Some of the best sources of CLA are grass-fed beef and raw dairy products that come from grass-fed cattle.
Vitamin A, anti-oxidant and eye health
Vitamin A is a fat soluble vitamin and a powerful antioxidant. It plays an imperative role in maintaining healthy vision, neurological function, healthy skin, strong bones, gene regulation, healthy cell growth, neutralizing free radicals, and supporting immune function.
There are 2 types of Vitamin A: Retinol and beta-carotene. Retinol that comes from animal-derived foods and which the body can use directly; and beta-carotene that comes from colourful fruit and veg, which is then converted to retinol in the body.
It is always better to get your Vitamin A intake from natural food sources instead of overloading on supplements. Grass-fed beef has 5 x the amount of Retinol, and double the amount of beta-carotene than grain-fed beef.
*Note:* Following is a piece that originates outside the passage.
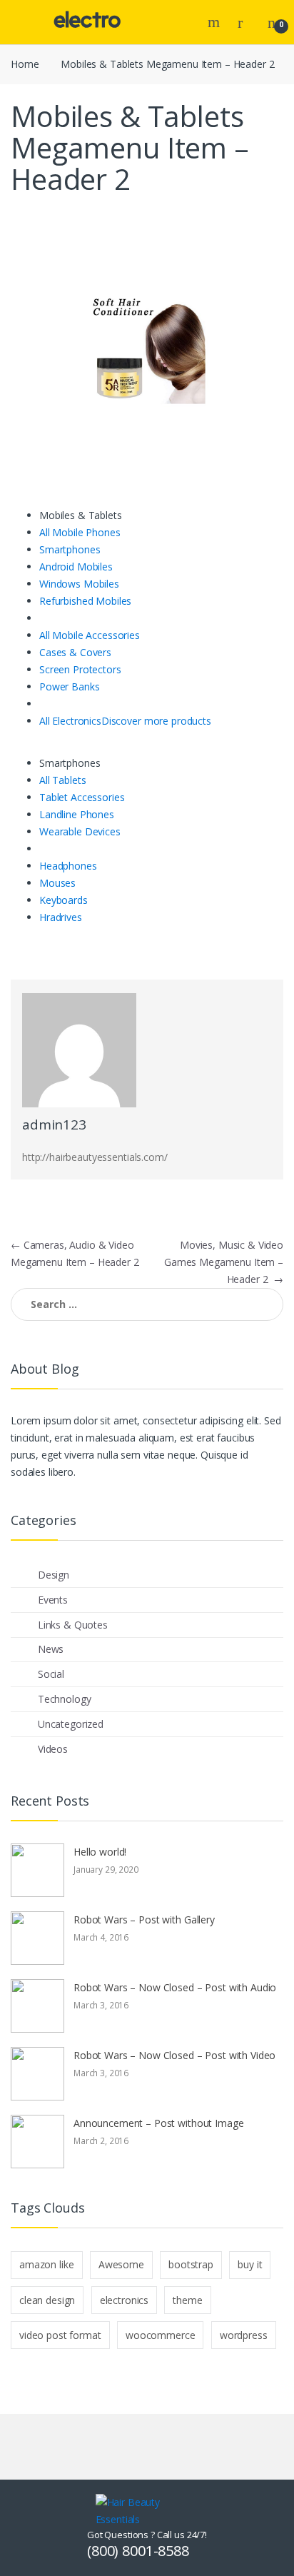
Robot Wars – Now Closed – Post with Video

Vitamin E, anti-oxidant and cell function
This is the collective term for a group of fat-soluble compounds having distinctive anti-oxidant activities. The body forms free-radicals when it converts food to energy and is exposed to them from the environment. Anti-oxidants protect cells from the damaging effects of free radicals which damage cells and might contribute to the development of cardiovascular disease and cancer.
Vitamin E is involved in immune function, cell signaling, regulation of gene expression, and other metabolic processes. It is also said to block the formation of carcinogenic nitrosamines formed in the stomach, and protect against cancer by enhancing immune function, and to play a part in protection from Alzheimer’s disease.
Grass-fed beef has 5 x the amount of Vitamin E than grain-fed beef.